[Data records]:
::::::

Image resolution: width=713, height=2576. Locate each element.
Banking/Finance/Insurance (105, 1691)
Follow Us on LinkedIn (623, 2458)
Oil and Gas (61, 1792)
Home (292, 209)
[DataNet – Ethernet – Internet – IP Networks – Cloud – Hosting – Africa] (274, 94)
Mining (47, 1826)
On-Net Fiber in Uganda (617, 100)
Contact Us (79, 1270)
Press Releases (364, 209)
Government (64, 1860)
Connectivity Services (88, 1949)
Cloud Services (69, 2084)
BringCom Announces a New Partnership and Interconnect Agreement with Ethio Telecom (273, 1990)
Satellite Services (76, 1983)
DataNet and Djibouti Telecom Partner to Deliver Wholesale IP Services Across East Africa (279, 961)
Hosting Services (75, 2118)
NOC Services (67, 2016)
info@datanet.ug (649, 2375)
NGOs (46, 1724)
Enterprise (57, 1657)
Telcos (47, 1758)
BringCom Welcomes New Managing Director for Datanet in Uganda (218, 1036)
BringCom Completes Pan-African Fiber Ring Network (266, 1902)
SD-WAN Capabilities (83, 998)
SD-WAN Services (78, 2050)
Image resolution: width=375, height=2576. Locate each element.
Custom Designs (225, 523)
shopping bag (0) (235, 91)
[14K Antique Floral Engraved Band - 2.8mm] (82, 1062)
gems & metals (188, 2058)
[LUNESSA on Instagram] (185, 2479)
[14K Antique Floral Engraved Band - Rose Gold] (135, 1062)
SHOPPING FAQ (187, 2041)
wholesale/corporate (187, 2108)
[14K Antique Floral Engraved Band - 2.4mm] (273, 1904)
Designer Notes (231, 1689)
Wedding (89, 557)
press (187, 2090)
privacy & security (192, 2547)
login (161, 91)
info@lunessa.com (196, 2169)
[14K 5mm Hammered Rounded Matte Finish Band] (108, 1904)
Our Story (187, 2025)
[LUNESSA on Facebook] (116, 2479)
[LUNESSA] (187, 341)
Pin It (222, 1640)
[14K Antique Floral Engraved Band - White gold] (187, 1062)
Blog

::::::

The whole listing is to be transcribed exactly.

[Result of this exercise]:
Image resolution: width=713, height=2576. Locate each element.
Banking/Finance/Insurance (105, 1691)
Follow Us on LinkedIn (623, 2458)
Oil and Gas (61, 1792)
Home (292, 209)
[DataNet – Ethernet – Internet – IP Networks – Cloud – Hosting – Africa] (274, 94)
Mining (47, 1826)
On-Net Fiber in Uganda (617, 100)
Contact Us (79, 1270)
Press Releases (364, 209)
Government (64, 1860)
Connectivity Services (88, 1949)
Cloud Services (69, 2084)
BringCom Announces a New Partnership and Interconnect Agreement with Ethio Telecom (273, 1990)
Satellite Services (76, 1983)
DataNet and Djibouti Telecom Partner to Deliver Wholesale IP Services Across East Africa (279, 961)
Hosting Services (75, 2118)
NOC Services (67, 2016)
info@datanet.ug (649, 2375)
NGOs (46, 1724)
Enterprise (57, 1657)
Telcos (47, 1758)
BringCom Welcomes New Managing Director for Datanet in Uganda (218, 1036)
BringCom Completes Pan-African Fiber Ring Network (266, 1902)
SD-WAN Capabilities (83, 998)
SD-WAN Services (78, 2050)
Image resolution: width=375, height=2576. Locate each element.
Custom Designs (225, 523)
shopping bag (0) (235, 91)
[14K Antique Floral Engraved Band - 2.8mm] (82, 1062)
gems & metals (188, 2058)
[LUNESSA on Instagram] (185, 2479)
[14K Antique Floral Engraved Band - Rose Gold] (135, 1062)
SHOPPING FAQ (187, 2041)
wholesale/corporate (187, 2108)
[14K Antique Floral Engraved Band - 2.4mm] (273, 1904)
Designer Notes (231, 1689)
Wedding (89, 557)
press (187, 2090)
privacy & security (192, 2547)
login (161, 91)
info@lunessa.com (196, 2169)
[14K 5mm Hammered Rounded Matte Finish Band] (108, 1904)
Our Story (187, 2025)
[LUNESSA on Facebook] (116, 2479)
[LUNESSA] (187, 341)
Pin It (222, 1640)
[14K Antique Floral Engraved Band - White gold] (187, 1062)
Blog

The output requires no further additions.